"Are Open Marriages More Successful Than Traditional Couplings?"
A surprisingly good piece came out of nowhere this morning on ABC News.com. You can't get more mainstream than that.
By Russell Goldman
Aug. 10, 2007
...Do marriages fragile institutions traditionally built on the fidelity and sexual intimacy of two people work when the doors of the bedroom are thrown wide open?
"That's like asking if monogamy works," Deborah Anapol, a psychologist and author of "Polyamory: The New Love Without Limits" told ABC NEWS.com. "Sometimes it does, and sometimes it doesn't. It depends almost entirely on the people involved and their willingness to tell the truth and do the work."
"Polyamory," which literally means "many loves" is a new name for an old practice.
"There were a few studies on open marriage in the early '60s and '70s, but the phenomenon seemed to die out and it was just called cheating after that," said William Doherty, a professor of sociology at the University of Minnesota.
"It resurfaced as polyamory, and some groups have imbued it with a spiritual side. They see it as a pathway to personal development. They see it as a high road; it's not cheating, it's growing their relationship," he said.
...It is difficult to determine just how many married people are involved in open marriages. A study from the 1980s suggested it could be as many as 6 percent of all couples, but most experts believe that number is excessively high.
"At least 95 percent of married and cohabitating Americans expect sexual exclusivity," said Judy Treas, a sociology professor at the University of California at Irvine.
As for the success of open marriages, "there have been no scientific evaluations of how well open marriages work," Treas said. "The jury is still out."
Despite the small niche, there is a thriving industry built around the polyamorous.

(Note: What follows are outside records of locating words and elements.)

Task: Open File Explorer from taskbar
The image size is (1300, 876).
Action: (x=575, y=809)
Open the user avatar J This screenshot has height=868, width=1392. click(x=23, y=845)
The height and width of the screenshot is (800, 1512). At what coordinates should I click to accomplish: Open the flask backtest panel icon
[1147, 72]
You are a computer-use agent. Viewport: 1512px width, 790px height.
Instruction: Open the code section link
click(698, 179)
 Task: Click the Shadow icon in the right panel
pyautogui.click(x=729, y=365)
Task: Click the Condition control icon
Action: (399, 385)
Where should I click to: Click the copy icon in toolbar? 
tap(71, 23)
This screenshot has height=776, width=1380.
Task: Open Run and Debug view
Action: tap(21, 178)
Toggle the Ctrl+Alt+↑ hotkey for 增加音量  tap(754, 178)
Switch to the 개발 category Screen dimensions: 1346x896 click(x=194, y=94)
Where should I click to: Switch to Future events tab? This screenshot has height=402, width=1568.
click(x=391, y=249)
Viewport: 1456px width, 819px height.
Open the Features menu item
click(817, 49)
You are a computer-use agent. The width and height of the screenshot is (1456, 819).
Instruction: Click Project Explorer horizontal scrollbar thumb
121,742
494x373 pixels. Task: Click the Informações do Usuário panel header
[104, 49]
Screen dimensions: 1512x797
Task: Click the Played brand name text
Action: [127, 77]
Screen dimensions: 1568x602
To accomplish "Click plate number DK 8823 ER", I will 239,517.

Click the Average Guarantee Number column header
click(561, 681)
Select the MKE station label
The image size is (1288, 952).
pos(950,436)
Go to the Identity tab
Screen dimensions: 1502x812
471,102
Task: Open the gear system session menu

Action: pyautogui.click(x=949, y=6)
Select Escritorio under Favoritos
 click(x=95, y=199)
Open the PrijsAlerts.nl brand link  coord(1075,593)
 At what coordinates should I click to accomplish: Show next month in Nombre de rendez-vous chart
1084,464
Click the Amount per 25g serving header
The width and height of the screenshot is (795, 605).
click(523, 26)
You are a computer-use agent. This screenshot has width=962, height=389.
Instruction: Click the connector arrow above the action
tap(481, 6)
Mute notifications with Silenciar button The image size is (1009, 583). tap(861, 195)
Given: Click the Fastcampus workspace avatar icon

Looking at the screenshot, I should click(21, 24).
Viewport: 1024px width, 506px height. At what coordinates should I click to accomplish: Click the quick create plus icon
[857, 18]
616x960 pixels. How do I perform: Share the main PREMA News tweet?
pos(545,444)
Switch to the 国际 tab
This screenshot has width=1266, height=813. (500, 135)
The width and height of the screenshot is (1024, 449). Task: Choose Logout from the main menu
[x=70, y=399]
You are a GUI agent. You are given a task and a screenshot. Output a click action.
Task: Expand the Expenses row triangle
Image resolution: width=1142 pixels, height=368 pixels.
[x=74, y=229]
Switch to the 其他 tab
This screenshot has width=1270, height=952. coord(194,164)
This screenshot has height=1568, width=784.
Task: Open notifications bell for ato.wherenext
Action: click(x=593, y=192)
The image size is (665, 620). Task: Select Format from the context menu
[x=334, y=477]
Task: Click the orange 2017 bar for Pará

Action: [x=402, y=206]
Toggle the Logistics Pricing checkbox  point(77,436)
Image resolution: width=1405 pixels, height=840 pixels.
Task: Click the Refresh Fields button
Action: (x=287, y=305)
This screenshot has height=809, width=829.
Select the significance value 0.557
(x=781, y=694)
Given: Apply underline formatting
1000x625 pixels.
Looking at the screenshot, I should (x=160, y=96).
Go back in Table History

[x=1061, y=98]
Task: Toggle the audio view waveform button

Self-help books, specialized marriage counselors, and retreats, which include everything from courses in Eastern philosophy to the chance to hook up with strangers, are targeted at people in open marriages....
In the open marriages of the 1970s, couples would often set rigid rules about whom they would allow to engage in sex with their partners.... Contemporary practitioners of polyamory have changed the rules, and in many cases thrown them out all together, said Dossie Easton....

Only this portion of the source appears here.